Sex can occur with or without intimacy. Our capacity for intimacy typically has a lot to do with how our drive is in those 4 areas I mentioned on the last page.


----------



## 2ntnuf (Jul 14, 2012)

Interesting. Can you explain more about the relationship between intimacy and drive?

I know, even the times I had a HD in my first marriage, I still wanted to please as well as be pleased, it was just a bit more aggressive. I still had respect and could not just fvck.

Edit: HD for me was wanting and needing it 5 or 6 out of seven days in the week. Is that a fairly accurate description?


----------



## Faithful Wife (Oct 31, 2012)

"Edit: HD for me was wanting and needing it 5 or 6 out of seven days in the week. Is that a fairly accurate description?"
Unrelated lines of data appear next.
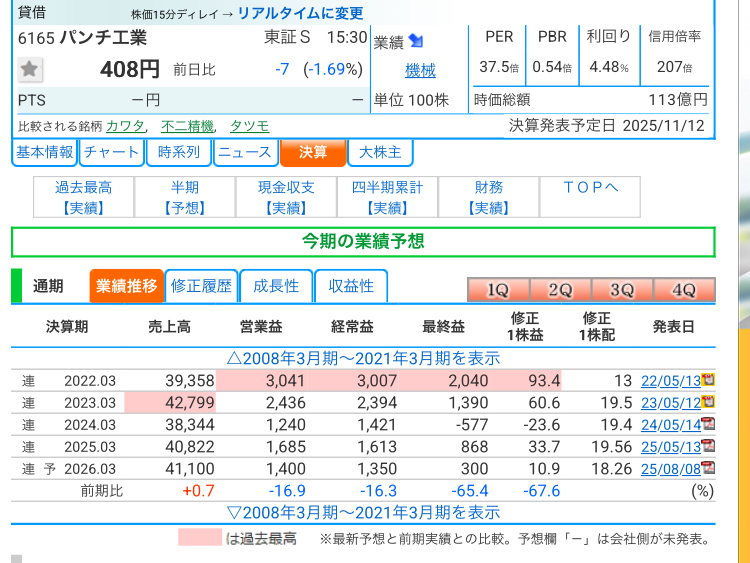Open the PDF icon for 23/05/12
This screenshot has height=563, width=750.
click(708, 402)
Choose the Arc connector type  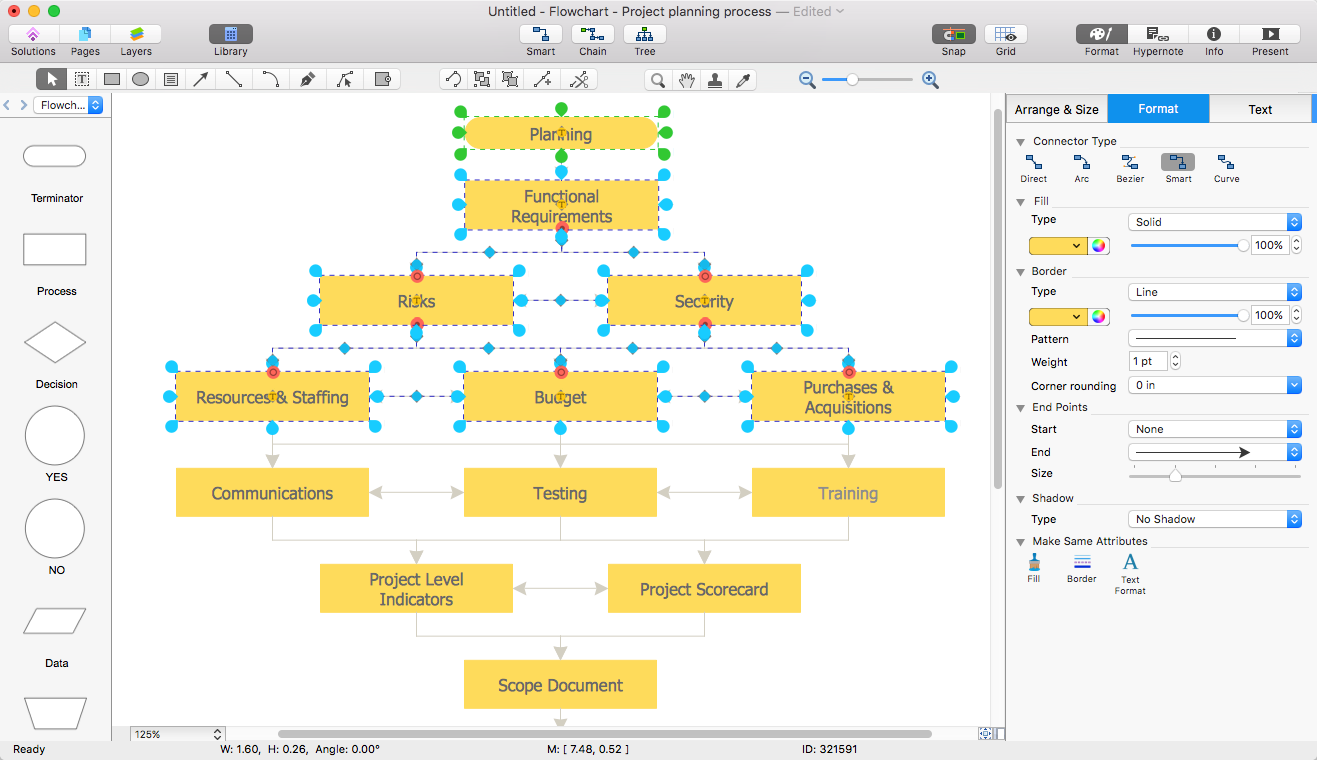[x=1081, y=163]
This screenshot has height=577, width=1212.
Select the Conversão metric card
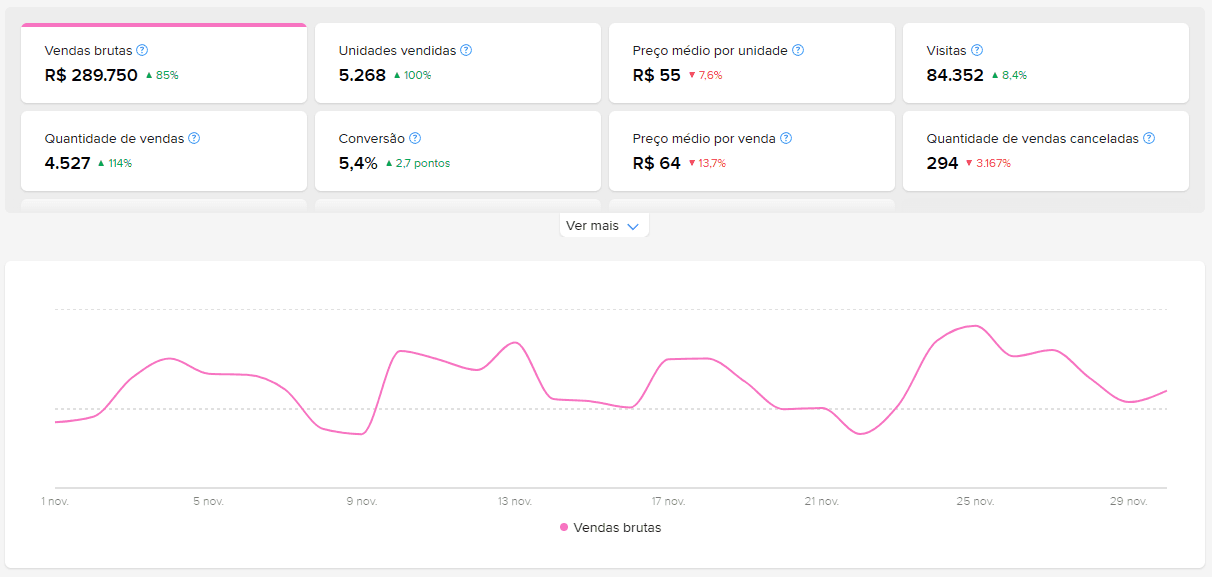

Well, with regard to the intimacy question you asked in the last post, when you say you wanted "it" 5 or 6 times a week, I assume by "it" you mean "sex"....so I'll ask you, when you felt that "wanting"....what was it you actually wanted?

Sexual release?

To bond with your partner?

To express yourself sexually?

To feel validated?

The feeling of "wanting" itself can give you a clue as to where you are on the intimacy scale when you ask yourself what it is that you truly want. Some people can have sex without any intimacy at all...for instance, Lady of the Lake has expressed that she feels no emotions, closeness or bond when she has sex. She experiences it as simply a lustful thing and nothing more. I actually admire her ability to come forth and say that, because I think a lot of people are that way but they sense they "should" feel more of a bond during sex so they are afarid to say they don't.


----------



## 2ntnuf (Jul 14, 2012)

2ntnuf said:


> Interesting. Can you explain more about the relationship between intimacy and drive?
> 
> I know, even the times I had a HD in my first marriage, I still wanted to please as well as be pleased, it was just a bit more aggressive. I still had respect and could not just fvck.
> 
> Edit: HD for me was wanting and needing it 5 or 6 out of seven days in the week. Is that a fairly accurate description?





Faithful Wife said:


> "Edit: HD for me was wanting and needing it 5 or 6 out of seven days in the week. Is that a fairly accurate description?"
> 
> Well, with regard to the intimacy question you asked in the last post, when you say you wanted "it" 5 or 6 times a week, I assume by "it" you mean "sex"....so I'll ask you, when you felt that "wanting"....*what was it you actually wanted?*
> 
> ...


I mult-quoted so I could stay with this.


----------



## Faithful Wife (Oct 31, 2012)

Well, I guess all I can say is that the nature of your questions gives a glimpse into your ability to experience intimacy (which seems fairly high). But then when you say things like this: 

"Sex is an expression of yourself, isn't it? How much more physically intimate can a person be? What could be a deeper outward expression of love and respect?"

and this: 

"Isn't the goal to make it worth our time? Both get satisfaction?"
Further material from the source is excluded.